| REQUIRED TASKS |
1. Set down word for word the passage of the post on learned powerlessness that begins at the words "We have been" and stops after "to the professionals.".
2. Decide whether each statement agrees with the post on learned powerlessness, giving yes or no with the deciding words quoted: (a) the writer says the heroin problem in the United States is not new; (b) the writer expects the Episcopal Church to recognize the latest treatment perspective within five years; (c) the writer says the label "disease" has convinced many addicts that their case is hopeless.

##### PAGE EXTRACT #####

Wednesday, February 5, 2014

Learned Powerlessness

I'm cautious about commenting on this, especially as it's a touchy issue.  Still, so many are using the death of an actor by narcotic misadventure as a platform for expressing a great deal of bosh concerning addiction and drug policy, I thought it might be interesting to mention the latest perspective on treatment.  This is so new that it will take the Episcopal Church another twenty years to recognize it.

Of course, by then, treatment professionals will have moved to the next level.

[An aside: I'm fatigued by people who have started talking about the "heroin epidemic" in the United States over the last couple of days.  As a former urban rector who has done his share of funerals for those who have O.D.'d on drugs, this is not a new problem at all.  Pardon the radicalism, but what is new is that the latest victim was a wealthy, white man who was beloved by the media class; so now we're allowed to notice a problem.  I'm very sorry that that's what it takes, but so be it.]

We have been informed by most professionals that addiction is a disease. Certainly, given the success of most disease-oriented programs, this is a sound approach. However, it has been noticed that the label "disease" has convinced many addicts that theirs is a hopeless case with little or no chance of true recovery.  The thinking is that since there is no cure for addiction, sooner or later it will kill you. Thus, treatment theory becomes another rationalization for chronic drug use.  Of late, this has been increasingly frustrating to the professionals.

##### RECORD EXCERPTS #####

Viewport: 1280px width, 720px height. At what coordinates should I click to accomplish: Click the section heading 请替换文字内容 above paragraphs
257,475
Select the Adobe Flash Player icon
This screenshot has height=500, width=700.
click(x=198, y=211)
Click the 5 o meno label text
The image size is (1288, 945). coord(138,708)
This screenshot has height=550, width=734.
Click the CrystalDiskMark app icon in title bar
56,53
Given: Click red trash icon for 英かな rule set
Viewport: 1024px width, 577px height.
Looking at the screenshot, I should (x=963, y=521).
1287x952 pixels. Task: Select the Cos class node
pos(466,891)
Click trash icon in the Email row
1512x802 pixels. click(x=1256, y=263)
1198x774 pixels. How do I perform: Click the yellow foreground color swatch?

#####

| TASK-BY-TASK OUTPUTS |
1.
We have been informed by most professionals that addiction is a disease. Certainly, given the success of most disease-oriented programs, this is a sound approach. However, it has been noticed that the label "disease" has convinced many addicts that theirs is a hopeless case with little or no chance of true recovery.  The thinking is that since there is no cure for addiction, sooner or later it will kill you. Thus, treatment theory becomes another rationalization for chronic drug use.  Of late, this has been increasingly frustrating to the professionals.

2.
(a) Yes: "this is not a new problem at all."
(b) No: "it will take the Episcopal Church another twenty years to recognize it."
(c) Yes: "the label "disease" has convinced many addicts that theirs is a hopeless case with little or no chance of true recovery."